> _Dataset_
++++++++++++++++++++

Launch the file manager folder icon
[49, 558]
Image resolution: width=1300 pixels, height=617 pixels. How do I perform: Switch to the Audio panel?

++++++++++++++++++++

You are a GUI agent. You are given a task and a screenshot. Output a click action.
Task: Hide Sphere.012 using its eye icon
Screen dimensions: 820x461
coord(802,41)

++++++++++++++++++++

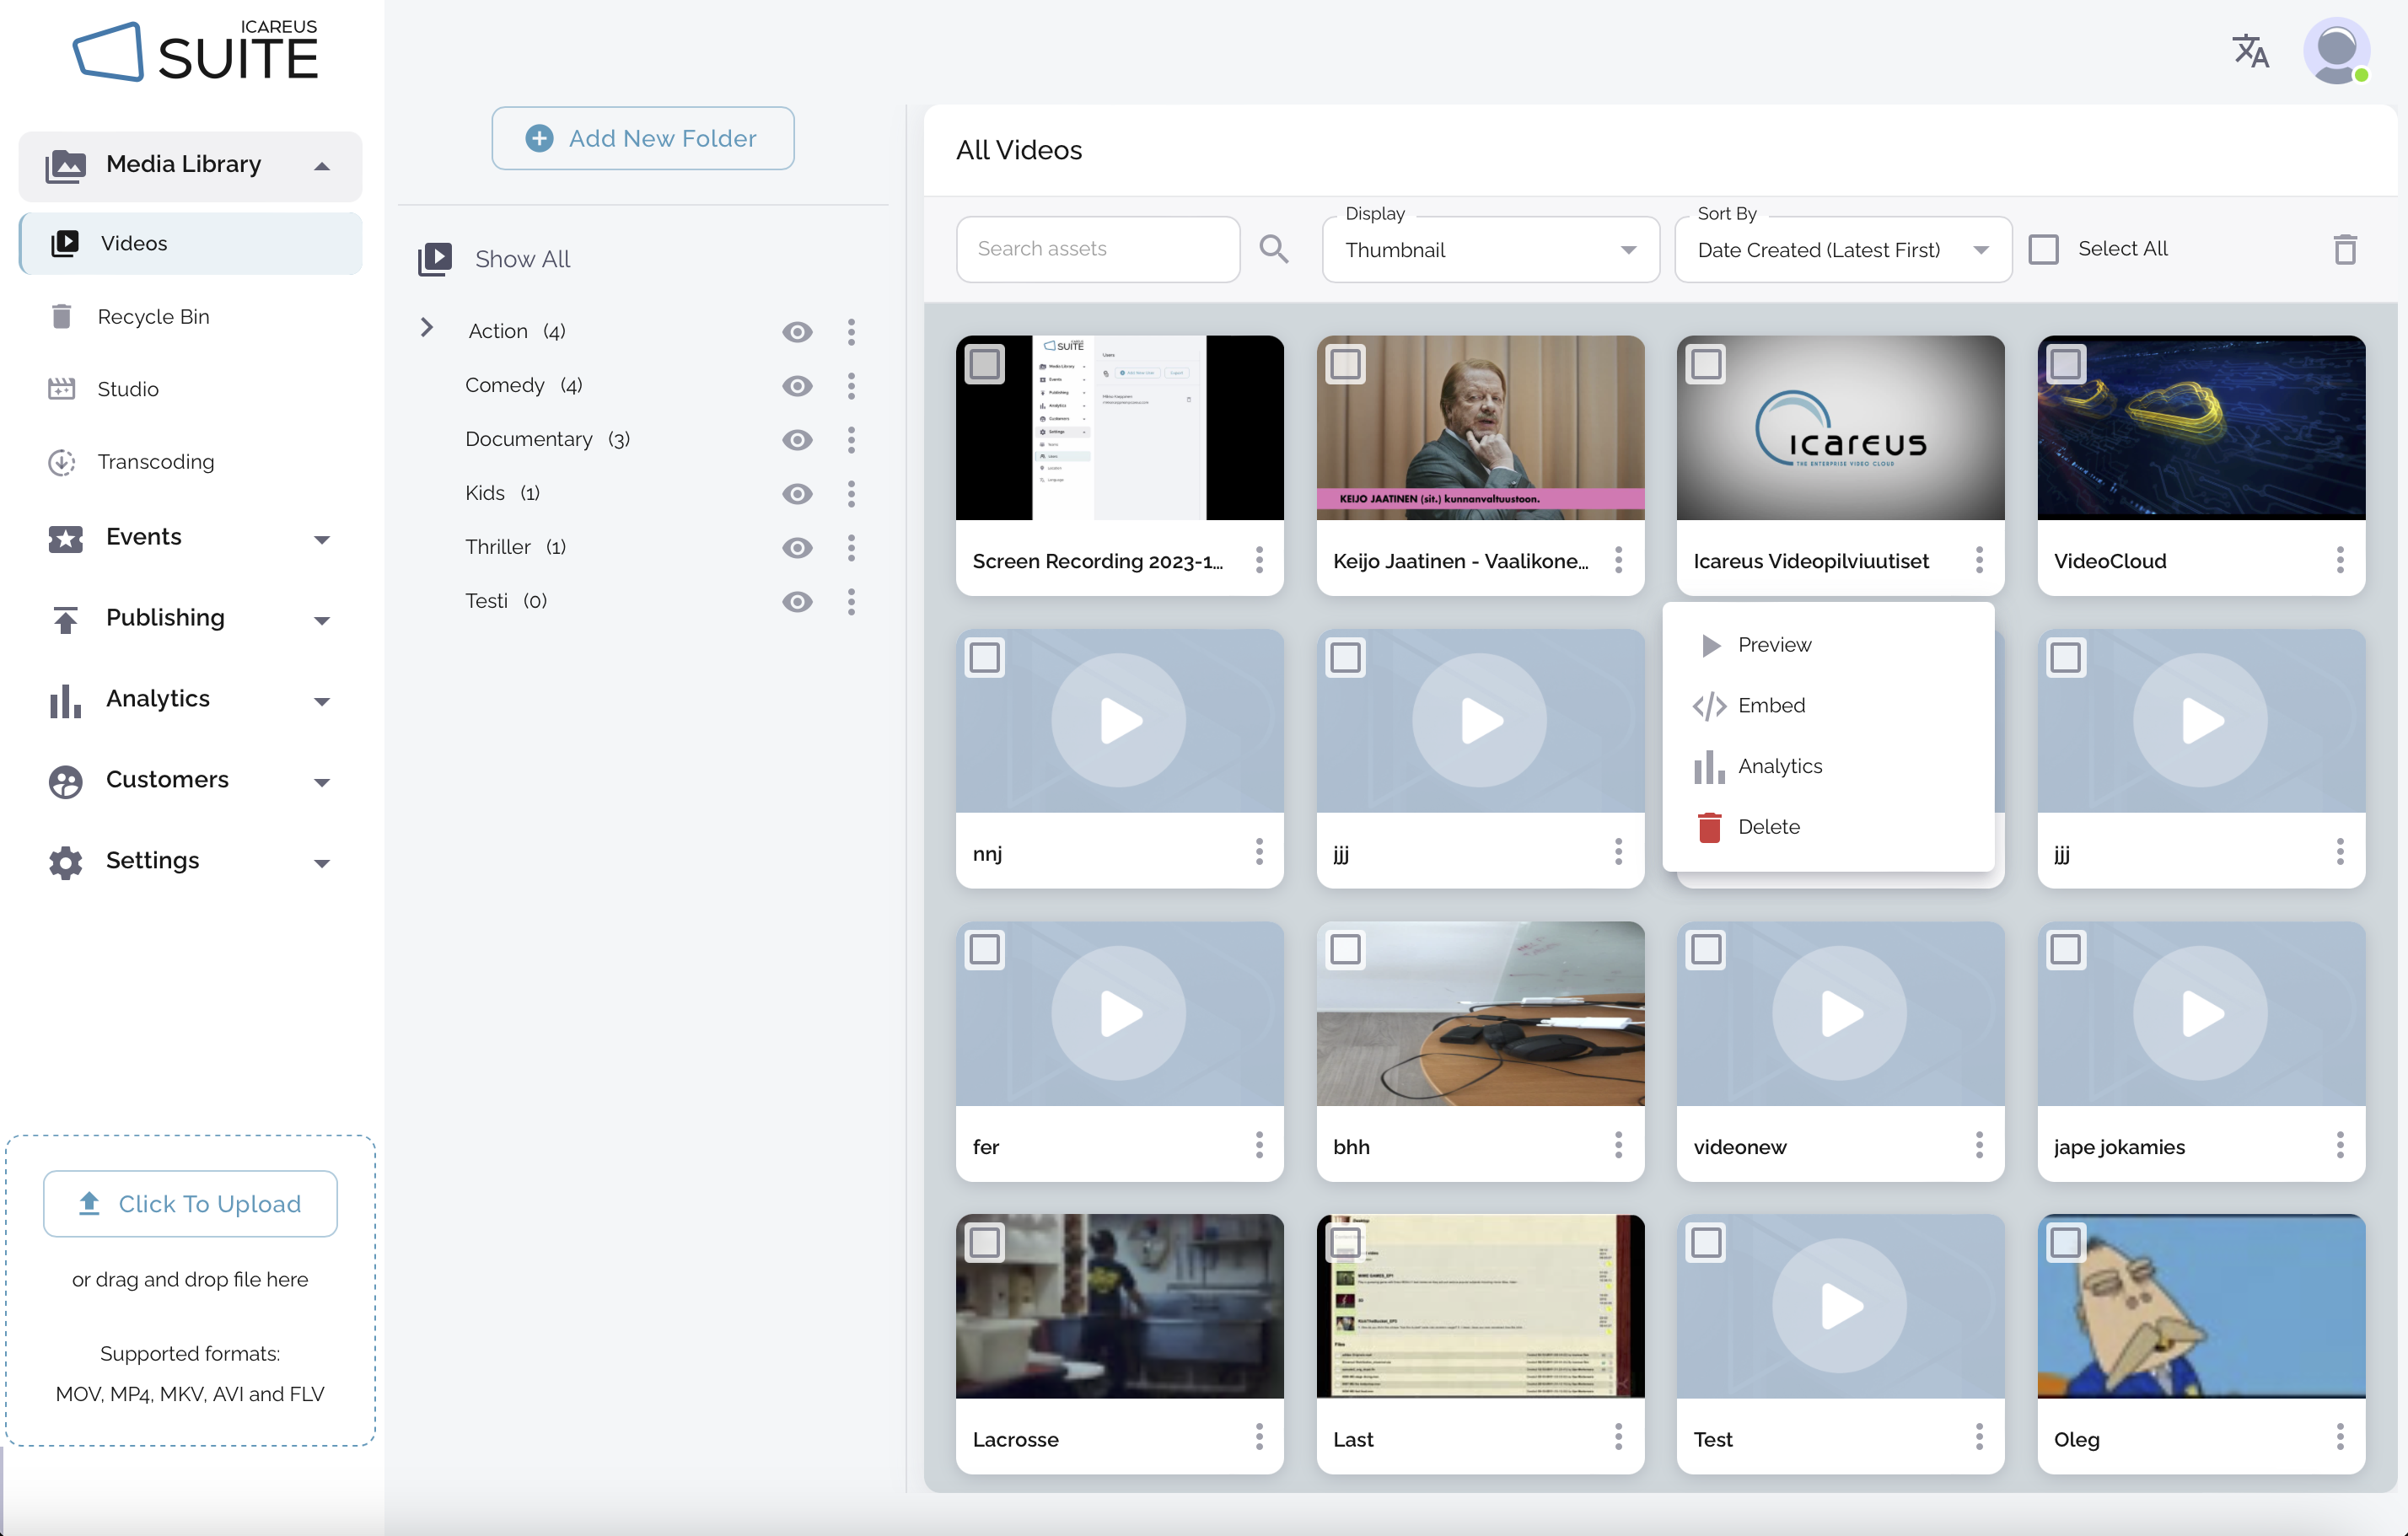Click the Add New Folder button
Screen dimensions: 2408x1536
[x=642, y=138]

++++++++++++++++++++

> _Stated goal_
Rewrite the records from the line with "You are a GUI" to the line with "coord(802,41)", renaming "eye icon" to "visibility toggle" and leaving everything else unchanged.

> _Result for this task_
You are a GUI agent. You are given a task and a screenshot. Output a click action.
Task: Hide Sphere.012 using its visibility toggle
Screen dimensions: 820x461
coord(802,41)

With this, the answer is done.